I will not go into the details of the Forest case, in Manitoba. I think Senator Gagné must be familiar with it. The Forest case was simply about Mr. Forest deciding to challenge a municipal parking ticket that was written only in English. Four years later, it ended with a decision by the Supreme Court of Canada, which ruled that all legislation passed by Manitoba since 1890 was unconstitutional. Should I repeat that? I do not need to tell you the outcry that took place in the media at that time in Canada. In its decision, the Supreme Court gave Manitoba two years to translate all its legislation. There was not a single translator in Manitoba. I was Secretary of State, and translators from the federal public service had to be dispatched to rescue Manitoba because they only had two years to translate all the legislation. I will spare you the details, but that program was very strategic in supporting the development of language rights such as those put forward in sections 16 to 23.

The program was abolished in 1992, and the government that followed, that of Mr. Mulroney, committed in its red book to reinstate it. At that time, I was Chair of the Policy Commission of the Quebec Liberal Party. I contributed to the Red Book, which was the election platform at the time, and I prepared the section on reinstating the program.

The program was therefore reinstated and this is what happened. Let me cite some figures. After the program was reinstated in 1994, in the 12 years that followed, there were 51 court decisions. That is 51 plus 97.

The Court Challenges Program is the sinews of war. It is the buttons that are sold and the merchandise. Without that program, you condemn individuals to using money from their mortgage or their vacations to finance a cause that is one of principle and for which there will be no damages, because the law states as much. You therefore cannot say, “I suffered $20,000 in harm, so I am also claiming $20,000 in damages.” There are no damages, so the financing money is lost.

What I want to note is that, when this program was then abolished in 2007, when the decision was known and explained, I reread Part VII of the act. An amendment was passed in the Senate, put forward by Senator Gauthier, the infamous amendment of Part VII of the act. Do I need to remind you that that is the part requiring the federal government to take measures to promote language rights? Part VII seemed very important to me and, when the Montfort Hospital crisis broke out, I sent a letter to the government of the day, to Mr. Chrétien. I must note, Mr. Chair, for your research service at the Library of Parliament, that I am referring to the preface to the text I wrote in 2005.

I will read you the letter that I sent to the Government of Canada regarding the case of Montfort Hospital, because I felt that it was a regression in terms of recognized rights to access to health care services in either official language. I felt that the government could not let that precedent be set, because other governments in Canada could have taken advantage of it to reduce or abolish services.

So this is what I wrote to the Prime Minister of the day:

In the eyes of the country’s minorities and of the various provincial governments, the credibility of our government is at stake as an institution able to assume its responsibility to protect the rights and principles that define us and that form the foundations of Canadian society.

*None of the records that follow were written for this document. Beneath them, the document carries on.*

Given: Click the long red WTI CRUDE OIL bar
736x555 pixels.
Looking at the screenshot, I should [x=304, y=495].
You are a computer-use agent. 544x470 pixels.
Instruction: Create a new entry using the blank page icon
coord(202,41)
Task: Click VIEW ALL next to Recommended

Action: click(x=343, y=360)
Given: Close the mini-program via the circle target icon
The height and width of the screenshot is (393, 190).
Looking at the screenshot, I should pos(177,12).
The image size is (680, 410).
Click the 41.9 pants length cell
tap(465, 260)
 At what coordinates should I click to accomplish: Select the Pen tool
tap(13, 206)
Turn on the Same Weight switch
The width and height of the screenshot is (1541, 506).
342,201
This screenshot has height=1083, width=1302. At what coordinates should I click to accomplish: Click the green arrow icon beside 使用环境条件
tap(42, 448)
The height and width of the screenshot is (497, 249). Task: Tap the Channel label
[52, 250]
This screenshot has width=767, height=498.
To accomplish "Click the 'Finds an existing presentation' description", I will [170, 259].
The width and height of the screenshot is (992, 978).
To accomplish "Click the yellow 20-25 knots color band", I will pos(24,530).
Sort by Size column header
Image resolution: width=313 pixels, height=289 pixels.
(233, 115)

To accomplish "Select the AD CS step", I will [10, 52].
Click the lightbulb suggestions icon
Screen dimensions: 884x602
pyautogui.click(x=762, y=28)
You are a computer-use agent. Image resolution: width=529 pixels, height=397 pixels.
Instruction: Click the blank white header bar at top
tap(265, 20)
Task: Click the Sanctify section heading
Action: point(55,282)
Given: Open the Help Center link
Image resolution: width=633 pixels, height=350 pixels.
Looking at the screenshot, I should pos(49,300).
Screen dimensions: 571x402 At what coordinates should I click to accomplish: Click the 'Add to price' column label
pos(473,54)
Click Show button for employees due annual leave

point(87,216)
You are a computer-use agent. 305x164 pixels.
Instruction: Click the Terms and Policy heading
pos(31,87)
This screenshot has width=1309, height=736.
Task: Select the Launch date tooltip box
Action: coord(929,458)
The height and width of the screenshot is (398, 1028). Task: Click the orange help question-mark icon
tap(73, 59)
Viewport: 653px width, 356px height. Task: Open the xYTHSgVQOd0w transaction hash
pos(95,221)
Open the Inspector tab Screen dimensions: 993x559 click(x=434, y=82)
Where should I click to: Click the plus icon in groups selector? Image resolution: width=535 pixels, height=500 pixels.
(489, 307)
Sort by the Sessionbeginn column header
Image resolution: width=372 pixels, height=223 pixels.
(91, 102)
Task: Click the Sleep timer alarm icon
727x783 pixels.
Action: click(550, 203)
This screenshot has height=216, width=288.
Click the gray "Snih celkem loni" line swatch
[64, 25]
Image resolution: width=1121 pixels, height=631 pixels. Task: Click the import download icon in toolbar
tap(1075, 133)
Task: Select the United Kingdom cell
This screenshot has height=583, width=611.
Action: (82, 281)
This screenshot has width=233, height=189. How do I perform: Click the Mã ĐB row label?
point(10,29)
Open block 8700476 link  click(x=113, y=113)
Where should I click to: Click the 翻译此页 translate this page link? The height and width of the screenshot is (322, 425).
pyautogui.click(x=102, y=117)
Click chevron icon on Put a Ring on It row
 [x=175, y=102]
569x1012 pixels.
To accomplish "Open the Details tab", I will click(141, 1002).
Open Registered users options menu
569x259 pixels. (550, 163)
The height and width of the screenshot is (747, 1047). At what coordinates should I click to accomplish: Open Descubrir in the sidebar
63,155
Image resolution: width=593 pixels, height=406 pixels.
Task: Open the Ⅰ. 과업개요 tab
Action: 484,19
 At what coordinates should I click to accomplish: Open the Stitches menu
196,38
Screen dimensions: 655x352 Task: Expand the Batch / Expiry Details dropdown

How can a national government refuse to intervene (in favour of Montfort before the Court of Appeal for Ontario), both to block actions by other governments that may be tempted to imitate Ontario and back out of past concessions, and to show the critics of the Canadian option that the federal government stands up when a minority is treated unfairly?

The principle of Montfort is so important in my eyes that I am writing this letter. I have contacted people at Montfort and have told them that this must go before the courts, that the Government of Canada must come to their rescue. I remember that, in 1976, the Commissioner of Official Languages intervened in the case, but to say at the time that I was wrong, that the Official Languages Act was purely declaratory, that its intention was great, but that it was ineffective to apply.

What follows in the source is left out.